Les larmes coulent le long de mes joues. Je tends la main vers lui. Je voudrais le toucher pour m'assurer que je ne rêve pas. Il est là, tout près de moi. Il tend sa main à son tour. Nous sommes trop loin, l'un de l'autre, pour que nos doigts se touchent, mais cela m'importe peu. Il est là, avec moi. Malgré l'émotion qui me comprime la gorge, je ne veux plus perdre une seconde, je veux lui dire haut et fort, ce que je j'aurais dû lui dire bien avant. Je veux qu'il entende enfin ce que je ressens pour lui. Je veux qu'il sache à quel point je tiens à lui. D'une voix tremblante, je lui avoue enfin mes sentiments.

— Je t'aime, Mew...

****

Un an plus tard.

— Je t'aime, Mew.

Je sens qu'il sourit contre ma peau.

— Te lasseras-tu de me le dire un jour ?

— Je t'avais promis que quand je reviendrais sain et sauf de cette mission, je te répéterai, sans jamais m'arrêter, ce que je ressens pour toi.

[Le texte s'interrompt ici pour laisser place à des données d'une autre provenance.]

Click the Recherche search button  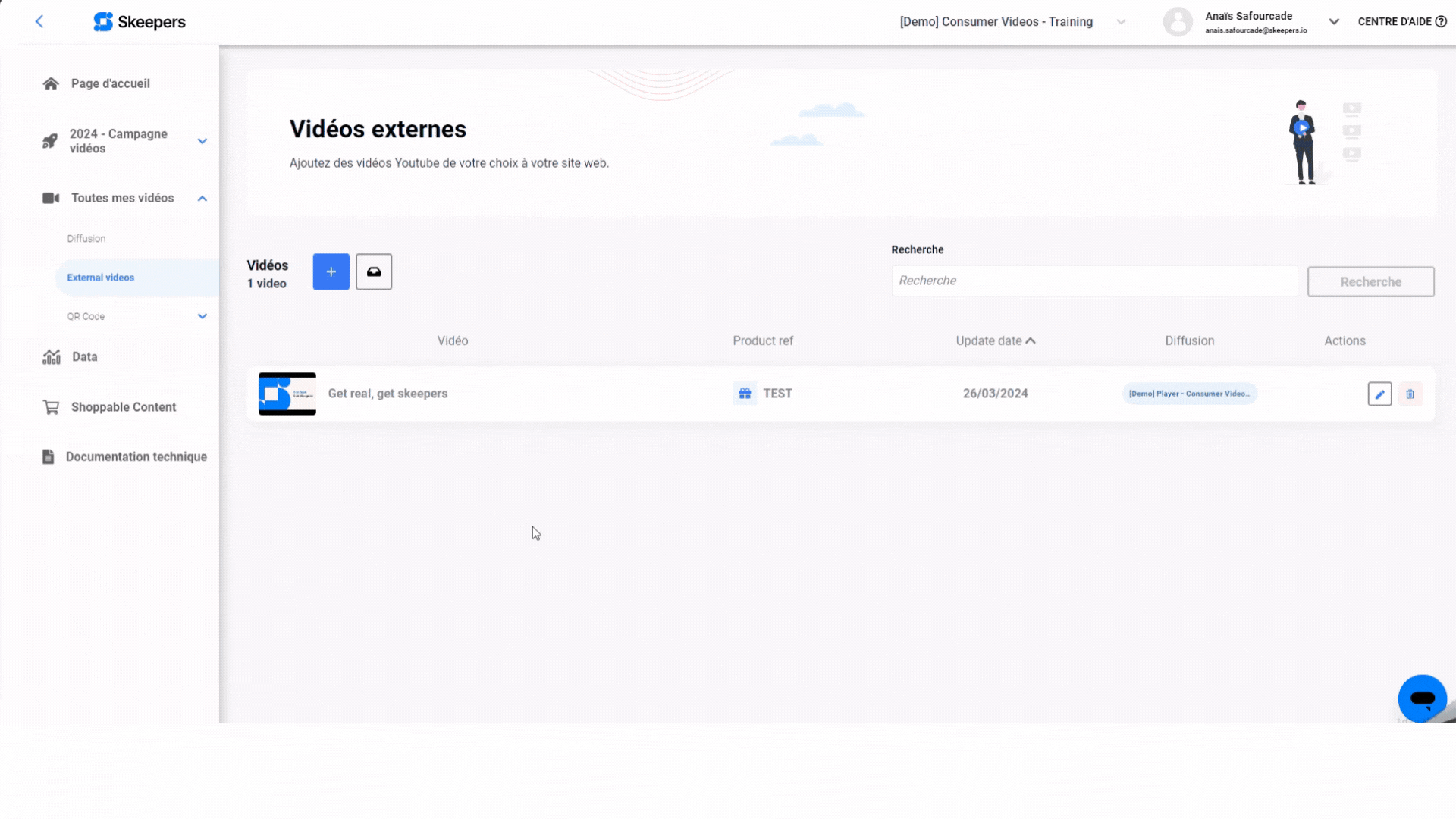(1370, 281)
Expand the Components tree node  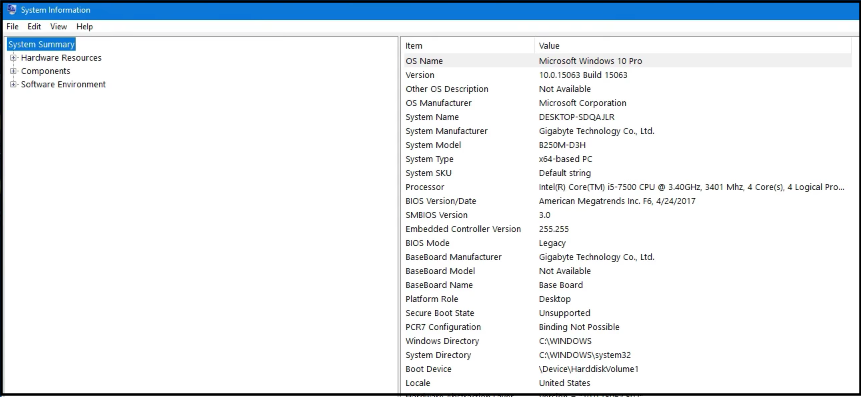pos(13,71)
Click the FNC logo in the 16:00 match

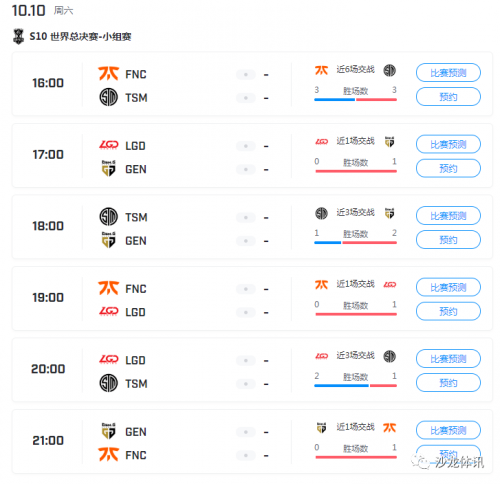click(108, 74)
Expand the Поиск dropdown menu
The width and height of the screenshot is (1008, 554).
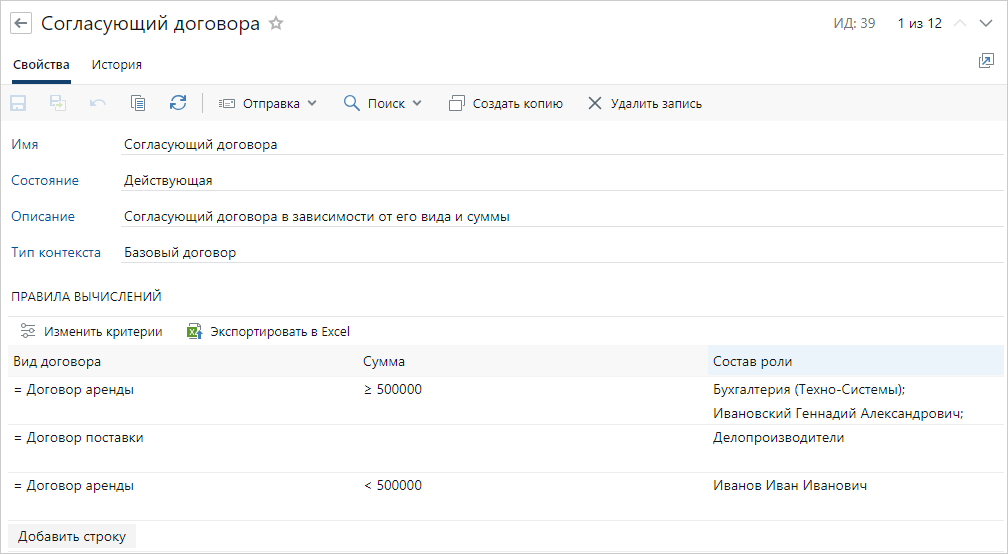(382, 103)

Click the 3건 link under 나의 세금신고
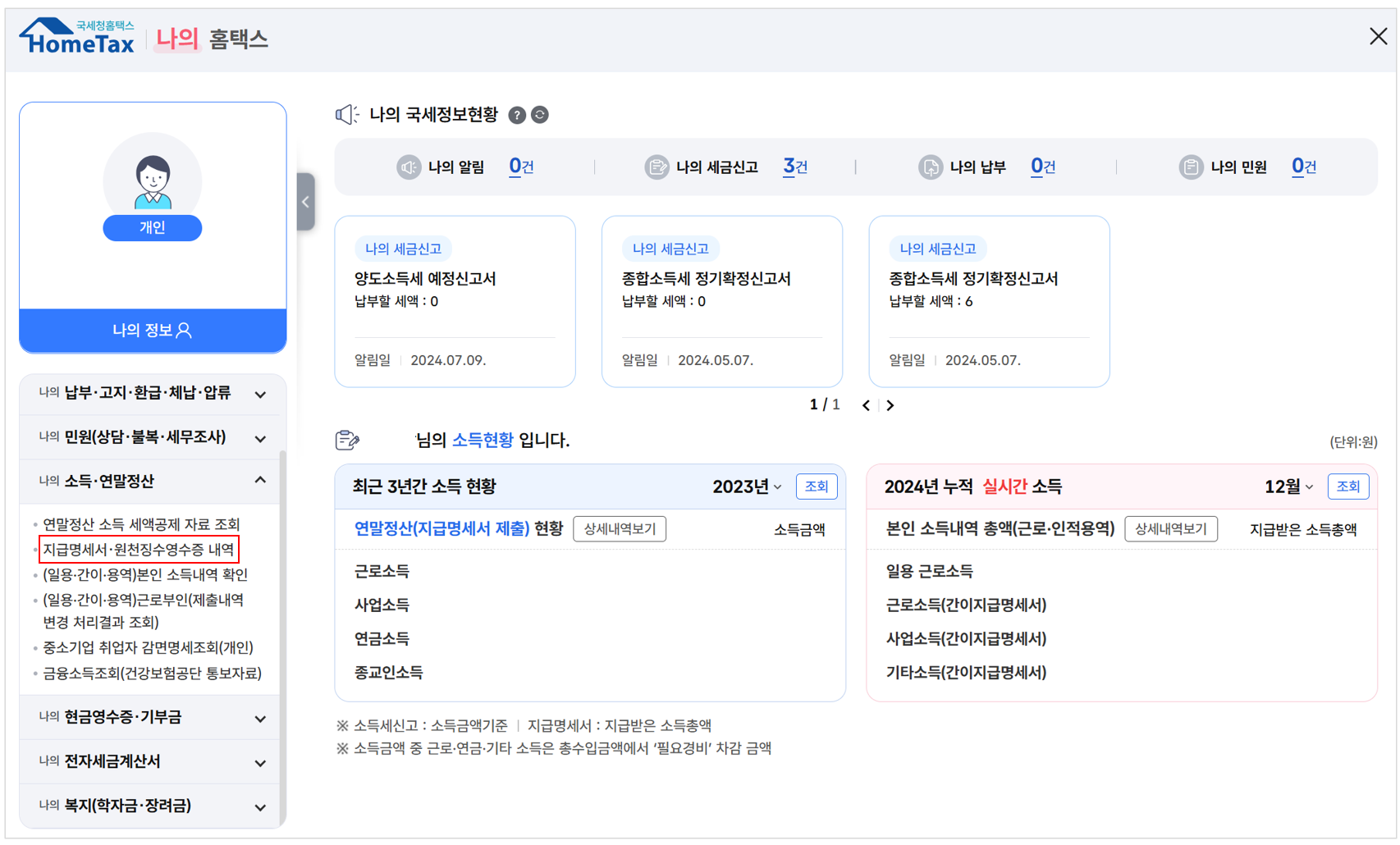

Je me tourne vers lui et plonge mon regard dans ses yeux de braise. L'anniversaire de la mort de mon père me rappelle avec force que j'ai failli le perdre aussi. Je l'ai vu mourir sur cette table, puis revenir à la vie, grâce à l'acharnement de ma mère et de Puifai. Elles m'ont donné la chance de pouvoir lui exprimer mon amour et je compte bien le faire chaque jour de ma vie. Je pose mes mains sur ses épaules et les fais glisser jusqu'à sa nuque. Je me délecte de sentir ses muscles sous mes doigts. Doucement, je commence à masser son cou à la naissance de ses cheveux.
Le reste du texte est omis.